> _Records shown_
■ ■ ■ ■ ■ ■ ■

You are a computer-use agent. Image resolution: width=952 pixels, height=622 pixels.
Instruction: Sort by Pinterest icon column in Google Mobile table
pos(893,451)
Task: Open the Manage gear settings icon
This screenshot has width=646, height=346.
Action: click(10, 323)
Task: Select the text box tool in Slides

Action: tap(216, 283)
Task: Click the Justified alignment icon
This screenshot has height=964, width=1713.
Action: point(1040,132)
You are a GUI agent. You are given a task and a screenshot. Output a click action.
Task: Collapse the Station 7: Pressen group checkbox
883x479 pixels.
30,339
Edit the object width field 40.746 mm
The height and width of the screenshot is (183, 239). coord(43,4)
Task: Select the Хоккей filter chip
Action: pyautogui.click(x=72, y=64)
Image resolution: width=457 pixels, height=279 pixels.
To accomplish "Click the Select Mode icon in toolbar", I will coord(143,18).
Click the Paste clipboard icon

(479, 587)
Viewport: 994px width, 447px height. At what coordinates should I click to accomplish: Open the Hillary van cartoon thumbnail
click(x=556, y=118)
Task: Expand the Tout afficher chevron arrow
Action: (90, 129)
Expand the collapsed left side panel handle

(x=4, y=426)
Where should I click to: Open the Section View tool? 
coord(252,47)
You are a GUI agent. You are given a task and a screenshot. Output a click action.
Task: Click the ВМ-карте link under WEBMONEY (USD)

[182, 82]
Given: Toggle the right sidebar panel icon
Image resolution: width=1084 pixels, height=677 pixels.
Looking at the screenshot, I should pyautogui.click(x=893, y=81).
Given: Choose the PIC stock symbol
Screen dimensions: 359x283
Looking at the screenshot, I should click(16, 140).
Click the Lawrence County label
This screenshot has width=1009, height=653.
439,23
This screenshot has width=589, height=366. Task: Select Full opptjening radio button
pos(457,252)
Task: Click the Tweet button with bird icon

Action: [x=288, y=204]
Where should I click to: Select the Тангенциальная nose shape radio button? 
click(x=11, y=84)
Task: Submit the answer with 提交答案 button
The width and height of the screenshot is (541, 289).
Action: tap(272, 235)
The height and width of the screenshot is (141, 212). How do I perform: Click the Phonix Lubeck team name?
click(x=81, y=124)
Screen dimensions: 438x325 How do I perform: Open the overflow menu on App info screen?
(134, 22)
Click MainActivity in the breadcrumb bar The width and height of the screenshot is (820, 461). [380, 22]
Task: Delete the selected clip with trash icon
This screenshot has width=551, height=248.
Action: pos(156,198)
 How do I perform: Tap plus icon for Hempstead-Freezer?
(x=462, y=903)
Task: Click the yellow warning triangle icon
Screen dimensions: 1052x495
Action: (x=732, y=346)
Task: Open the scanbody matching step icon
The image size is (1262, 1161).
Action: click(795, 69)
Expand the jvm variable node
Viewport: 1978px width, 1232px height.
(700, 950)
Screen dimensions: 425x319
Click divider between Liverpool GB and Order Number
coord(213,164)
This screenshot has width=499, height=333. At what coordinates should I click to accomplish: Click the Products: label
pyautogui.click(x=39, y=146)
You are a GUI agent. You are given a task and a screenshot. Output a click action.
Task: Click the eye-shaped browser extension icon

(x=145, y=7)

■ ■ ■ ■ ■ ■ ■

> _What this task involves_
Rewrite the stretch of items from the line containing "The height and width of the screenshot is (141, 212)." through the last line as a numbered list, omitting blank lines.

> _Response to this exercise_
1. The height and width of the screenshot is (141, 212). How do I perform: Click the Phonix Lubeck team name?
2. click(x=81, y=124)
3. Screen dimensions: 438x325 How do I perform: Open the overflow menu on App info screen?
4. (134, 22)
5. Click MainActivity in the breadcrumb bar The width and height of the screenshot is (820, 461). [380, 22]
6. Task: Delete the selected clip with trash icon
7. This screenshot has width=551, height=248.
8. Action: pos(156,198)
9.  How do I perform: Tap plus icon for Hempstead-Freezer?
10. (x=462, y=903)
11. Task: Click the yellow warning triangle icon
12. Screen dimensions: 1052x495
13. Action: (x=732, y=346)
14. Task: Open the scanbody matching step icon
15. The image size is (1262, 1161).
16. Action: click(795, 69)
17. Expand the jvm variable node
18. Viewport: 1978px width, 1232px height.
19. (700, 950)
20. Screen dimensions: 425x319
21. Click divider between Liverpool GB and Order Number
22. coord(213,164)
23. This screenshot has width=499, height=333. At what coordinates should I click to accomplish: Click the Products: label
24. pyautogui.click(x=39, y=146)
25. You are a GUI agent. You are given a task and a screenshot. Output a click action.
26. Task: Click the eye-shaped browser extension icon
27. (x=145, y=7)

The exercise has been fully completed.